私の見るところ、(話は現代に限ってですが)テロへの対応でまがりなりにも成功しているのは、イスラエルしかないと思います。それはテロを防ぐという意味でなく、テロは起こるし無くならないという前提で徹底して対応しているからでしょう。テロが起こっても何事も無かったかのように振る舞い、同時に徹底的に報復する。それが彼らの対応で、結局毒蜂にさされても大丈夫なように毒の免疫をもつことということ。けれども、これは彼らの歴史と宗教の強靭さがあったればこその対処方で、他の国にはとてもとても・・・・。

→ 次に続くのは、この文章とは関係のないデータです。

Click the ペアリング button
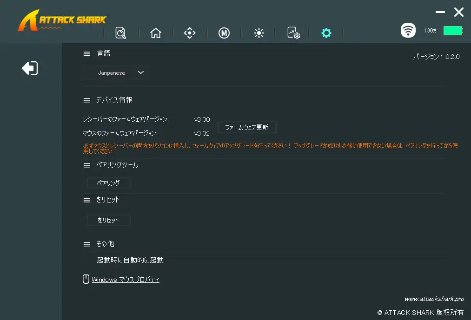471x320 pixels. [108, 183]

Posted by: M.N.生 | October 19, 2007 at 11:48 AM

テロに攻撃される時のことは、おっしゃられる例えのとおりと思います。
それをアフガニスタンのように、テロと言われる人々が攻められる側に回っている話につなげるのには違和感があります。
今のアフガニスタンは、一面ひところのベトナム。
タリバンはテロではなくゲリラと言ったほうがすっきりしますが。

Posted by: 武藤 臼 | October 19, 2007 at 11:51 PM

アフガニスタンやイラクのような国民国家として統治するための文化的基盤をもたないような国家(地域)を、日本やドイツのような既に共同体として統一的な運営がなされていた国家を占領するのと同様の発想で上手くやれると考えることに元からムリがあると思います。
テロ組織とは別に、特にアフガンでは戦国武将が群雄割拠するような状態に近いわけで、テロ組織の(孤立化と)殲滅や暫定的な占領統治ということを越えて、「国づくり」のレベルで考えないといけないでしょう。
けれども、現実には、国際的には独立国家として扱いながら、実態は戦国武将の割拠する状態でほとんど放置することになるのでしょうね。イラクもアフガンも。